Entropy In The Present And Early Universe: New Small Parameters And Dark Energy Problem

TL;DR

This paper explores how entropy influences the dark energy problem, introduces a new small parameter in holographic models, and discusses implications for quantum gravity and uncertainty relations in cosmology.

Contribution

It identifies a new small dimensionless parameter in dark energy models and links it to high-energy gravitational thermodynamics, proposing a novel approach to quantum gravity.

Findings

Fundamental quantities in holographic dark energy models relate to a new small parameter.

The small parameter naturally appears in high-energy gravitational thermodynamics.
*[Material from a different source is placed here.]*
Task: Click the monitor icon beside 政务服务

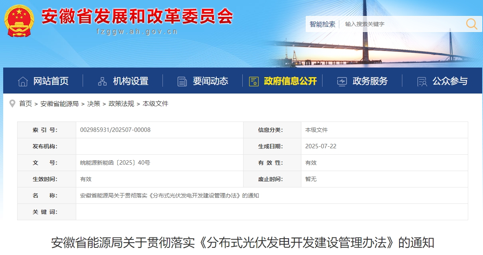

Revised uncertainty relations involving the cosmological constant and space-time volume.

Abstract

It is demonstrated that entropy and its density play a significant role in solving the problem of the vacuum energy density (cosmological constant) of the Universe and hence the dark energy problem. Taking this in mind, two most popular models for dark energy - Holographic Dark Energy Model and Agegraphic Dark Energy Model - are analyzed. It is shown that the fundamental quantities in the first of these models may be expressed in terms of a new small dimensionless parameter. It is revealed that this parameter is naturally occurring in High Energy Gravitational Thermodynamics and Gravitational Holography (UV-limit). On this basis the possibility of a new approach to the problem of Quantum Gravity is discussed. Besides, the results obtained on the uncertainty relation of the pair "cosmological constant - volume of space-time", where the cosmological constant is a dynamic quantity, are reconsidered and generalized up to the Generalized Uncertainty Relation.